It is said by Toft et al. that neither of these approaches has been entirely successful, which has led the authors to advocate “strategies that accommodate the political presence of religious actors in ways that maximize the likelihood that their activism will yield positive rather than negative political outcomes.” However, this is easier said than done, and, before any strategy is considered redundant, it might be worth considering why different strategies have been devised and why it has been felt necessary to keep religion out of the political sphere.
Although not considered to be on the “far Left,” France (and Turkey) subscribe to the secularization tendency. Some critics allege that the so-called “neutral” stance of the French government (in remaining detached from any and all religious groups) has been accompanied by the adoption of a world view that competes with religion—rationalism. Hence, the ideology of secular republicanism, or laïcité,
regards religion as, at best, acceptable in the private sphere although fundamentally incompatible with the institutions of a secular Republic and, at worst, antithetical to the capacity for rational free-thinking and to the primary loyalty of French citizens to their country … It refers to a strongly positive commitment to exclude religion from State institutions and, in its place, to inculcate principles of nonreligious rationality and morality.
Alternatively, governments that conform to the sacralization tendency (not necessarily to the “far Right”), such as England, have conspired to put faith on a pedestal, to provide special privileges to a mainstream faith because of a commonly held presumption that the propagation of faith is in the public interest.
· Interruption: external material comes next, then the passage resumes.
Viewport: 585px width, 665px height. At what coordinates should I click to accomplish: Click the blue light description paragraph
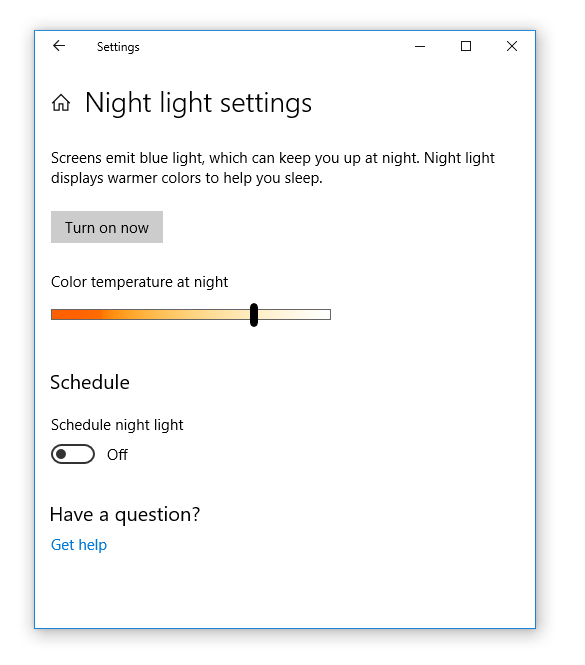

The quid pro quo has been that the faith group refrains from competition in the political sphere, and indeed works in harness with the state to achieve common objectives.
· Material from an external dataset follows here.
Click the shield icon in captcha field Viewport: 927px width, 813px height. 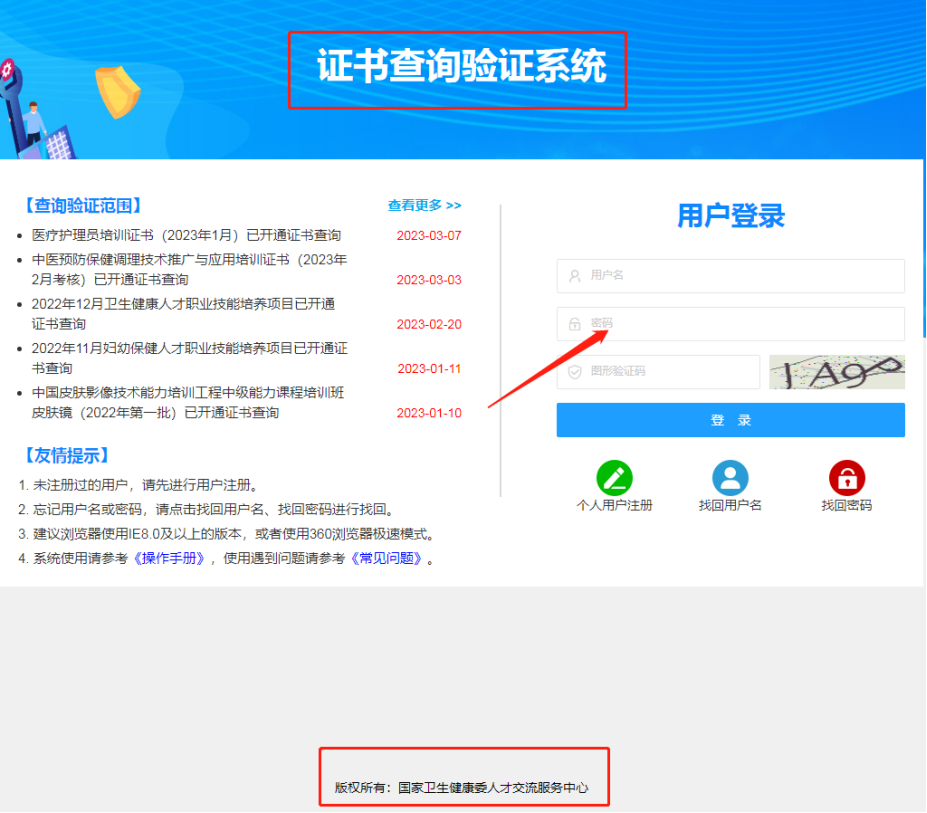(x=575, y=372)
However, there are now influences working to undermine the old status quos. One is the rise of multifaith pluralism in hitherto homogenous (faith-wise) communities, which leads to a proliferation of problematic groups (cults) claiming equal religious status and privileges. Another is the increasing influence (globalization) of rights-based fundamental laws, which promote and extend vaguely defined concepts that incorporate group rights along with the rights of the individual. The United States has taken upon itself to promote worldwide its own lawyer-interpreted version of religious freedom contained in the First Amendment, with Congress passing the International Religious Freedom Act 1998, under which reports are made on the transgressions of other countries. I argue that these influences undermine both strategies, of secularization and sacralization. The result might arguably end in a laissez-faire religious free-for-all, in which charlatans run riot and authentic freedom of religion, for all, is the casualty.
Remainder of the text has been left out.